The other day in class L was being more hostile (maybe I’m just sensitive though)

First she came over to check our work that we were doing in pairs and she was like ‘guys you need to do the work together. You cant just have one person do everything then the other isnt learning everything. Do it together please.’ insinuating that I did everything because it was well done but i didnt and it hurt my feelings

Then we were outside and i was mad so i took out my book instead of doinf work. She came to check on us and she was like cmon put the book away no wasting time

Pissing her off was just a tiny bit fun… Idk why i feel like i always have to be so perfext

I walked past L today and she smiled at me and now I can’t stop thinking about it

Imagine washing their hair when theyre not feeling well. Not in a sexual way, just brushing through their hair gently and pouring warm water onto them. Trusting eachother fully.

Having a tc makes going to school so much better. The anticipation of maybe bumping into them in the corridors? The looking for them everywhere you go? The giddiness you feel when they smile at you or are nice to you? They make it all worth it.

7. 5.22

So L was back today!!! She was feeling better but still recovering so her voice was a little sick sounding (super hot btw)
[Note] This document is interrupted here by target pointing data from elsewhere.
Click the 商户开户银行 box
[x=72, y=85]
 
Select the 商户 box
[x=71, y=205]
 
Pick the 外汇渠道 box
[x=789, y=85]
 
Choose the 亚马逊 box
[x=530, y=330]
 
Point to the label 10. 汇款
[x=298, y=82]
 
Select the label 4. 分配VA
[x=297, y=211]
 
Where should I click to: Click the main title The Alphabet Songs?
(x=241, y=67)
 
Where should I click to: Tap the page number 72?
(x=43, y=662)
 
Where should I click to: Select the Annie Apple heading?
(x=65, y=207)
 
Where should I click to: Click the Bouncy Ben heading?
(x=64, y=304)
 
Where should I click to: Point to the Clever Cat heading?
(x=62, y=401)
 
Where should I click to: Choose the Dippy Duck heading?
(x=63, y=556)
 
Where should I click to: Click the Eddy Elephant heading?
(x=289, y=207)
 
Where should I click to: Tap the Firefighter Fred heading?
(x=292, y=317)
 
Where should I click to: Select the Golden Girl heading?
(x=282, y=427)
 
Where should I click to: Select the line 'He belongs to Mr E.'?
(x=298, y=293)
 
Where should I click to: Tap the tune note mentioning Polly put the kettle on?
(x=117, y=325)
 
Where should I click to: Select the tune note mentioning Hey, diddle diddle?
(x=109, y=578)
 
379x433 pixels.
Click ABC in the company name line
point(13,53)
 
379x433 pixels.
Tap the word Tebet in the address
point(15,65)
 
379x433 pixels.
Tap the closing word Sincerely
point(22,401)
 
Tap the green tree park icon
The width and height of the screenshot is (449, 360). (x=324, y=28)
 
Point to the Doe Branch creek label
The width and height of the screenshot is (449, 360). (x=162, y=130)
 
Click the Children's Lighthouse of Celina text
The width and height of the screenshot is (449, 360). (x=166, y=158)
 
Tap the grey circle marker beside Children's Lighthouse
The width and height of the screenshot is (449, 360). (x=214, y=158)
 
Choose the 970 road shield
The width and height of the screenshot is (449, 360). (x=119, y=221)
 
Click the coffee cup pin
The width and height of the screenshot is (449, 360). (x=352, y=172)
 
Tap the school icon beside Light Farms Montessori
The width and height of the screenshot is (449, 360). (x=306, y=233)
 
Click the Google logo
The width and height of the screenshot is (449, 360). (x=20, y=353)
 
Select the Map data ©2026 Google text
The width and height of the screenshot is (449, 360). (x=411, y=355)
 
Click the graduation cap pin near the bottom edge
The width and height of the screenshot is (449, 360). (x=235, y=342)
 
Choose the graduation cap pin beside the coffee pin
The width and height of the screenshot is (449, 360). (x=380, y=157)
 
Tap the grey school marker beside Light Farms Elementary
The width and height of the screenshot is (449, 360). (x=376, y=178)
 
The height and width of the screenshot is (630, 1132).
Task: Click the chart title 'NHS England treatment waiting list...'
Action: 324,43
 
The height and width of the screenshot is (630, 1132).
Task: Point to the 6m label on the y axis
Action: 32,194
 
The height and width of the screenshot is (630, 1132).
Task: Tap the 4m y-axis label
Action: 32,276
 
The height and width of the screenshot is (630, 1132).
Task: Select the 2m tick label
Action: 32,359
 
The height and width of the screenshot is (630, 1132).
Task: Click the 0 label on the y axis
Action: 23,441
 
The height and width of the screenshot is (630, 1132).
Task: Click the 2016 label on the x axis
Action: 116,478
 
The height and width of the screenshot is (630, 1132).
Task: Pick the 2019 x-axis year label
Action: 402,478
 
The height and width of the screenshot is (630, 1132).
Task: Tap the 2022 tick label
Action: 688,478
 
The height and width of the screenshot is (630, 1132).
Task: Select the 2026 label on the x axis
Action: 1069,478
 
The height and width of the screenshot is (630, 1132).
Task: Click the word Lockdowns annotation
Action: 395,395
We were doing boring stuff because she couldnt talk much,but she was in a super chatty and nice mood. It was so sweet, she was talking and joking with everyone, reminicing about stuff from before. She even randomly just started joking with me and it wa so nice.

I asked her what she was sick with and she said she got covid :( I am just glad it wasnt too bad, she said it was like the flu.

I love when she is chatty. She is so adorable and kind. She remembers and thinks so sweetly about students of hers from years ago. She’s so kind and sweet.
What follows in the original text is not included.